The inclusion of ADL limitations in a prospective payment system may reduce financial incentives for health plans to avoid enrollment of frail elderly patients, thus having positive spillover effects in terms of reducing Medicaid and institutional care expenditures.³ However, our data suggest that ADLs explained only 3% of the total expenditure variation and less than 1% of the drug expenditure variation. Information on functional status is not as readily available in claims data as it is in long-term-care settings, where it is routinely collected as part of the Minimum Data Set for nursing home resident assessment. The time and personnel costs of collecting and cleaning functional status data for community-dwelling beneficiaries may not be justified by the limited improvement in predictive power when combined with other risk adjustment measures.

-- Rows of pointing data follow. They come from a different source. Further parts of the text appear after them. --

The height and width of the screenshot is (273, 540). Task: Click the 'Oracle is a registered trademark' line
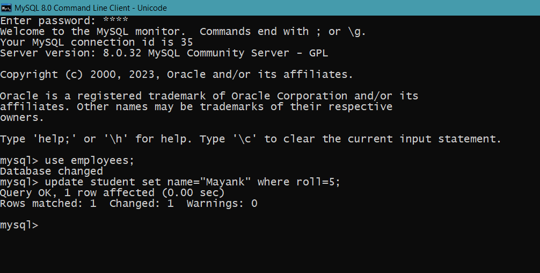[x=209, y=96]
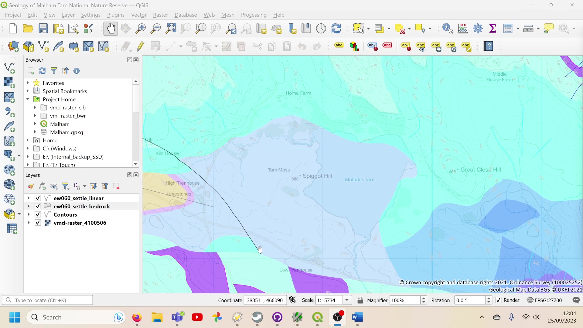Refresh the map canvas
Screen dimensions: 583x328
336,28
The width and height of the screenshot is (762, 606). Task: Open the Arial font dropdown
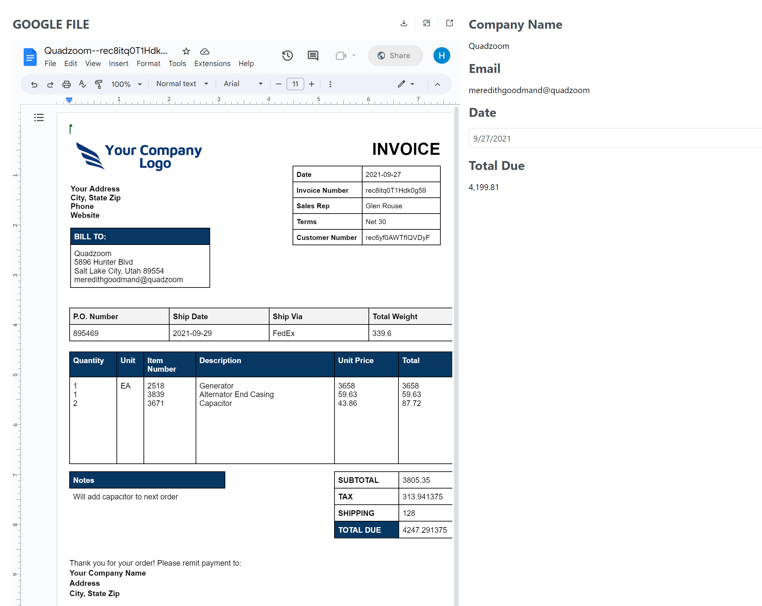(x=242, y=84)
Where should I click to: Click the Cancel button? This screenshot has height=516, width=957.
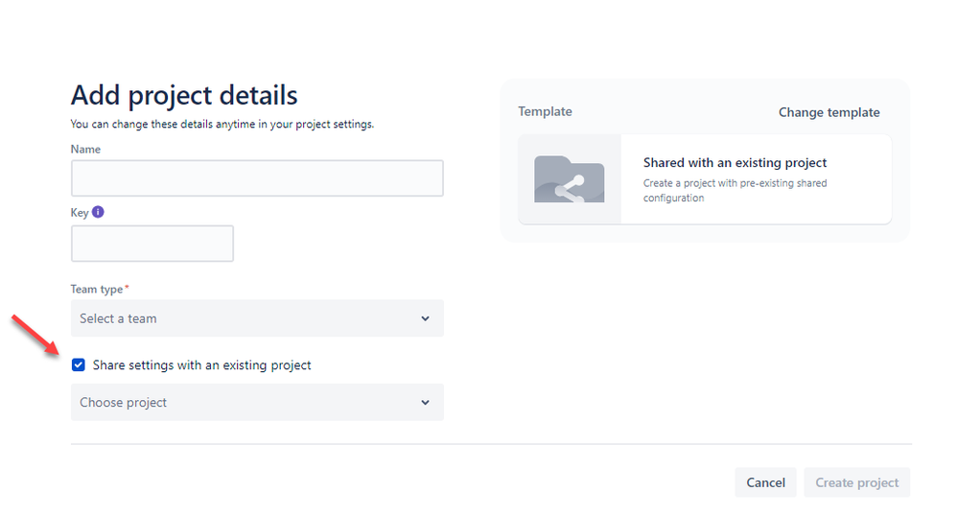[765, 482]
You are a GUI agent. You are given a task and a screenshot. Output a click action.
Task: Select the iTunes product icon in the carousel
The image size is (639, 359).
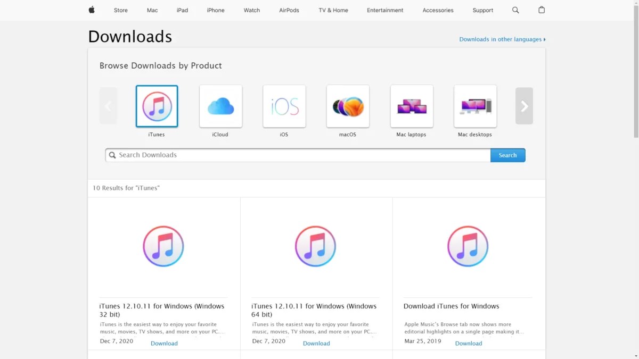point(157,106)
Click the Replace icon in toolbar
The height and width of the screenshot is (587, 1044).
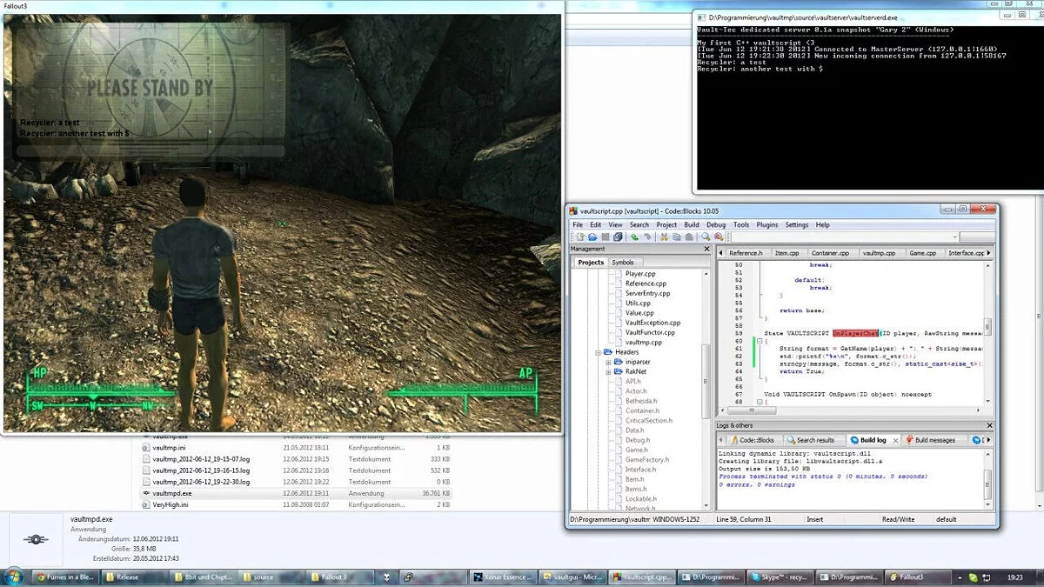(719, 237)
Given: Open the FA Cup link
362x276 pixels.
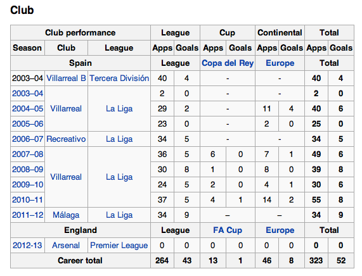Looking at the screenshot, I should tap(228, 230).
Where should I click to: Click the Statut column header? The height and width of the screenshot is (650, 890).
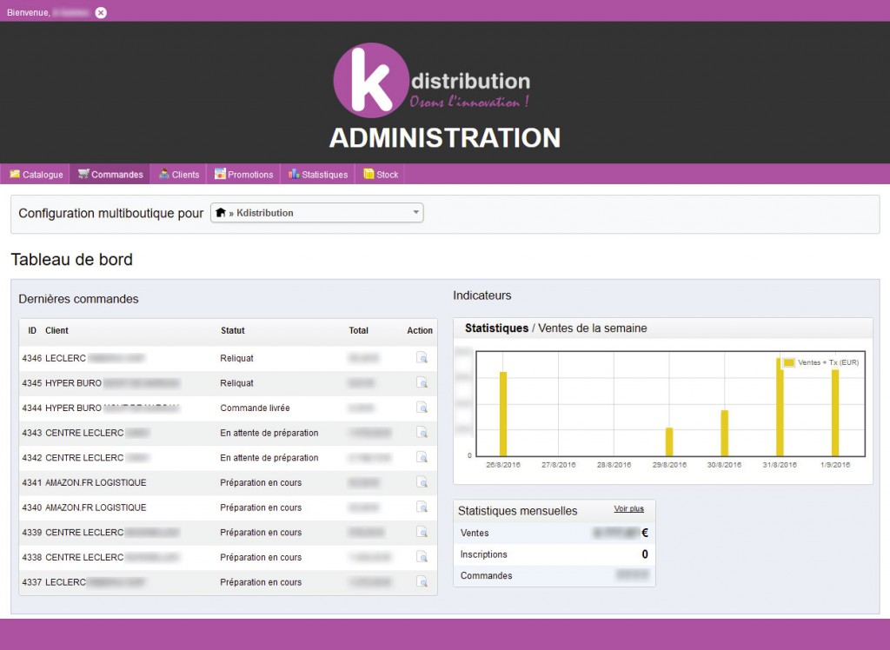coord(233,330)
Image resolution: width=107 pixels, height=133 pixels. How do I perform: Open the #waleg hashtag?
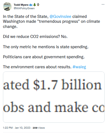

Several limitations merit discussion. First, we used a multipronged case definition in the absence of a gold standard for identifying beneficiaries with ADRD. In related work, we found that an inclusive case definition resulted in less underestimation of ADRD prevalence and avoided sample selection bias due to relying on a single data source (eg, ADRD diagnosis).¹⁵ Second, institutionalized beneficiaries were excluded to provide a clearer picture of expenditure predictions among community residents. Many facility residents had supplemental health insurance; therefore, their claims data may have been incomplete. Third, the predictive performance and relative ranking of risk adjustment measures may be sensitive to regression model specification, especially in a small sample.⁹

To validate our findings, we used a GLM approach and found that the relative rankings of risk adjustment measures in the overall sample and by expenditure quartile were generally consistent with the OLS results. The magnitude of the predictive power and the predictive accuracy statistics in our analysis are similar to those reported by others.^9,11,12 Given our limited sample size (n = 1452), it is possible that the goodness of fit and predictive accuracy are exaggerated due to overfit. Future research on larger samples would be useful to assess whether these results hold more generally. Finally, claims data from Medicare fee-for-service enrollees rather than MA enrollees were used and Part D data were unavailable at the time of our analysis. Prescription drug utilization data recorded in the MCBS are based on self or proxy reports. We did not have ambulatory pharmacy claims data to determine whether pharmacy-based models (eg, RxRisk³⁹) would have improved predictive accuracy, especially in drug expenditure models.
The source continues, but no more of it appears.